Of course it would be nearly impossible to answer the first question unless
one were a psychic and the answer to the second would be, more appropriately,
found in something like the AMA’s home health book. But to give you a general
answer, clusters of constitutional signs and symptoms (fatigue, fevers,
rashes, joint pains, etc.), are commonly encountered in clinical practice and
often very difficult to diagnose perhaps, in part, because there exists only
the history and the patient’s complaints. When an obvious cause cannot be
found, the physician turns to ruling out those causes which, however unlikely,
may be treatable. Among those are the rhematologic disorders, the inflammatory
diseases, certain chronic infections, environmental factors, and others.
Frequently, clinical suspicion may be so low as to call into question whether
the cost of the test is justified by the level of concern. This would be
expecially true if the patient had recently been tested for one or more of
the diseases in question and the results of that testing known. In other
words, if you *had* tested positive for Lyme disease it might explain whatever
is going on, now.
This kind of behavior is a variation of Holmes’ Law, "When all other
possibilities have been eliminated, that which remains, however unlikely,
must be the answer." It’s also called the "process of elimination."
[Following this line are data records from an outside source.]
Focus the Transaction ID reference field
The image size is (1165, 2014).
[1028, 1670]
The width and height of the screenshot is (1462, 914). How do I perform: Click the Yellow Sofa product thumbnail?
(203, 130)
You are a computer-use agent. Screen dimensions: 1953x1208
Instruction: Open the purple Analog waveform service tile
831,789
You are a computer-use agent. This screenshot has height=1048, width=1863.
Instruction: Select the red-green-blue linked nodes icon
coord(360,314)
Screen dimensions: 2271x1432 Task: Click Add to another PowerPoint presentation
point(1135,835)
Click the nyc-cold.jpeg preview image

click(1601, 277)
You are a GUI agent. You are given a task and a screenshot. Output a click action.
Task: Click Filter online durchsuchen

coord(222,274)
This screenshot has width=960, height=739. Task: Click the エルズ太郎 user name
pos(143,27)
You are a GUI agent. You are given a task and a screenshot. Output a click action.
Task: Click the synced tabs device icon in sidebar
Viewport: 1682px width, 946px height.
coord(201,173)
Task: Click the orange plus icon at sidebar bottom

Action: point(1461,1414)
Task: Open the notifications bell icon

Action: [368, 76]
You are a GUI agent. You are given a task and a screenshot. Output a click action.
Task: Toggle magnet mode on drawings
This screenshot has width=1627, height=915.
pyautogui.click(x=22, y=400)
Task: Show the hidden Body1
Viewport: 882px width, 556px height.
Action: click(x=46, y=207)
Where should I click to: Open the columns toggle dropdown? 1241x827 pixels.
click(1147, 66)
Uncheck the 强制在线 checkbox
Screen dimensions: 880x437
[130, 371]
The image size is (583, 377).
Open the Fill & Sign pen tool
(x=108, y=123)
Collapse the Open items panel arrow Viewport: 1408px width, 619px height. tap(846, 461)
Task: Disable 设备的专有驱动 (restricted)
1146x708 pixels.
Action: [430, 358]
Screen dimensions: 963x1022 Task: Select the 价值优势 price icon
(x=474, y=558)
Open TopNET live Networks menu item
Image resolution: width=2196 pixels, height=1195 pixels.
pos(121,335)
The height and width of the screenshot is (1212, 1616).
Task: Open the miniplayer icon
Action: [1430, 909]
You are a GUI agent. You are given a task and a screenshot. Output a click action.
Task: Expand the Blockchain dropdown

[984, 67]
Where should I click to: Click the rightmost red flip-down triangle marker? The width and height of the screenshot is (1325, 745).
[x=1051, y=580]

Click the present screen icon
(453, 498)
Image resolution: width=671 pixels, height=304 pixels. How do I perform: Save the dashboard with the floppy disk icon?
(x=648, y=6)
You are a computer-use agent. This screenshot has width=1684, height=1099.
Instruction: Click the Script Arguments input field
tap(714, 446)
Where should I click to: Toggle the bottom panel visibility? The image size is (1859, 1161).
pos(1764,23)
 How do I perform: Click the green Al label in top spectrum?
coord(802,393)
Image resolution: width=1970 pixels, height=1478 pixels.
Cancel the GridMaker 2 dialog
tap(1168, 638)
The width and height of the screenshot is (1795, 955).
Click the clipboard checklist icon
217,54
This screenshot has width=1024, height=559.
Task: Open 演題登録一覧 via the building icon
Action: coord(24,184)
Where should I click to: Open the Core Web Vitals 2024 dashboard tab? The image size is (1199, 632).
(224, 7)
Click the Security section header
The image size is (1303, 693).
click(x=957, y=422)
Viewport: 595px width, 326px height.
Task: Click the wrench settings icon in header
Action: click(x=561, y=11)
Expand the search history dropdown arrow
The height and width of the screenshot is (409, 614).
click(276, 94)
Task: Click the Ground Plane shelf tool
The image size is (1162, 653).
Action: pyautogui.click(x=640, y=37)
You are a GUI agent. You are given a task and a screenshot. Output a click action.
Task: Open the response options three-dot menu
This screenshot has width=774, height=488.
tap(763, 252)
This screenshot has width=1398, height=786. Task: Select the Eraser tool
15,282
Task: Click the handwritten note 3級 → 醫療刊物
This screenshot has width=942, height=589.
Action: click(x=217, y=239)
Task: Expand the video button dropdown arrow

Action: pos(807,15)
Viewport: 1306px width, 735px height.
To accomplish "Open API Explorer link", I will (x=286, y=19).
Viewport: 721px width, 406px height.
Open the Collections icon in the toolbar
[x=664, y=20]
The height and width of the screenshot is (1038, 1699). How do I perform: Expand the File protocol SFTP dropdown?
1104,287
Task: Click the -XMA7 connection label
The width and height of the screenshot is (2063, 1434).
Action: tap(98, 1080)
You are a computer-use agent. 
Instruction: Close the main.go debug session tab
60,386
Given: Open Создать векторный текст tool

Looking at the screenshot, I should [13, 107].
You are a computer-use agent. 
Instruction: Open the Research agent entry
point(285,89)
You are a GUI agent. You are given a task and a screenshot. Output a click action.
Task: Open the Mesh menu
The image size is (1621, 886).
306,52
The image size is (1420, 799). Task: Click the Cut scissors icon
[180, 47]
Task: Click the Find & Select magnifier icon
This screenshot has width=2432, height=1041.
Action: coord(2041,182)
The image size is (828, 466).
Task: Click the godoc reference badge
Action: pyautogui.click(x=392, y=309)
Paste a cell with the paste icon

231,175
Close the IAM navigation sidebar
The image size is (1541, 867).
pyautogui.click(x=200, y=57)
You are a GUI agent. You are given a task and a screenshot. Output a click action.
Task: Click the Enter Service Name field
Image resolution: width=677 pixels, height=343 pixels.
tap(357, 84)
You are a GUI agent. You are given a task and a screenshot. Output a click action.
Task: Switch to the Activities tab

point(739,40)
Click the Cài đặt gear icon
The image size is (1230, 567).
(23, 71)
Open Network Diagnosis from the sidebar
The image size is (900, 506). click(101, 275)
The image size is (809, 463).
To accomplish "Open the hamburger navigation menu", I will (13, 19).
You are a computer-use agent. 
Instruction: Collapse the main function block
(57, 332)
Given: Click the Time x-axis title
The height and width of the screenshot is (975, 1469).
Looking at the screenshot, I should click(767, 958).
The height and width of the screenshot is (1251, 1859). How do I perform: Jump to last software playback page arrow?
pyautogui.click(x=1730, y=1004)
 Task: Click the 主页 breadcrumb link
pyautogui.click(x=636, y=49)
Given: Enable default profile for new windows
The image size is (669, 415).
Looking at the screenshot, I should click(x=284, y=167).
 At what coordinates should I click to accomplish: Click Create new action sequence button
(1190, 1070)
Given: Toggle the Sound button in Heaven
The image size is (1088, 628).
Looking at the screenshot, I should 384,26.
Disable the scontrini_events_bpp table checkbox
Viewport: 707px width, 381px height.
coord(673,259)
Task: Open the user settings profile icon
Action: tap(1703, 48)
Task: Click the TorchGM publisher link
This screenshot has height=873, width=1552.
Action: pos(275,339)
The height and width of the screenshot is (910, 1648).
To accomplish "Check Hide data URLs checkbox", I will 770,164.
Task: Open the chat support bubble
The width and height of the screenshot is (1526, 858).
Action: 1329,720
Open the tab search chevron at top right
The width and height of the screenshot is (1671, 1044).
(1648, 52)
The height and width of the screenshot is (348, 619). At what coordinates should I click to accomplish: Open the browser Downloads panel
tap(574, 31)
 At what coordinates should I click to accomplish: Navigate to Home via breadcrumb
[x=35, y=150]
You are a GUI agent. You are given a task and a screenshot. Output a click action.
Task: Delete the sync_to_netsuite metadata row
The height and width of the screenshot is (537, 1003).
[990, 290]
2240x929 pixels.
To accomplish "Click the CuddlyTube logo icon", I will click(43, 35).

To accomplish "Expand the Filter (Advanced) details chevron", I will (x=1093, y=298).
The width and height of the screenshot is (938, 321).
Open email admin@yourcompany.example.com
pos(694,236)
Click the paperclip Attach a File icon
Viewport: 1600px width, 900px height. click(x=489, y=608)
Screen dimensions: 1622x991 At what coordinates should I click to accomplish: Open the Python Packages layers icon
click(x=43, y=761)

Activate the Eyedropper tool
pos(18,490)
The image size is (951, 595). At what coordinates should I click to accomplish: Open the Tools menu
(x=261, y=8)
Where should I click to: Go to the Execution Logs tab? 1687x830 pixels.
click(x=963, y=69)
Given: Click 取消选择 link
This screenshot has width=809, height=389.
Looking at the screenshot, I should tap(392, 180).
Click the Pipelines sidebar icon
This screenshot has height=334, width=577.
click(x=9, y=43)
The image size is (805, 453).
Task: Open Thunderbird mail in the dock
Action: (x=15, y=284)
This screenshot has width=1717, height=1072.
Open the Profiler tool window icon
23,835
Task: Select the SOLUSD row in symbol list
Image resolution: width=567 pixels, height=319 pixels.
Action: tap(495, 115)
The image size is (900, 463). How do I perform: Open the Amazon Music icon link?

Your question, however, underscores a more serious concern. These questions
which you are posing to the net should have been posed to your physician.
As the person who is most intimately familiar with your case, they are best
able to explain what is their thinking and you should really be discussing
this with that clinician. No piece of information that you get, here, should
be as valuable as the results of the same discussion with your clinician and
I would urge you talk this out with them. (I wouldn’t even take my *own*
advice on this group unless I knew me pretty well
In the meantime, check out the AMA book. I’m certainly not endorsing anything
that the AMA does and I have no association with them or this book but I have
scanned it and it does contain a reasonable amount of information geared toward
the non-clinical reader. Let me caution you that something like this should be
a starting point for your clinical education and not the last word on what is
good medical practice. But it is a reasonable first introduction to medicine.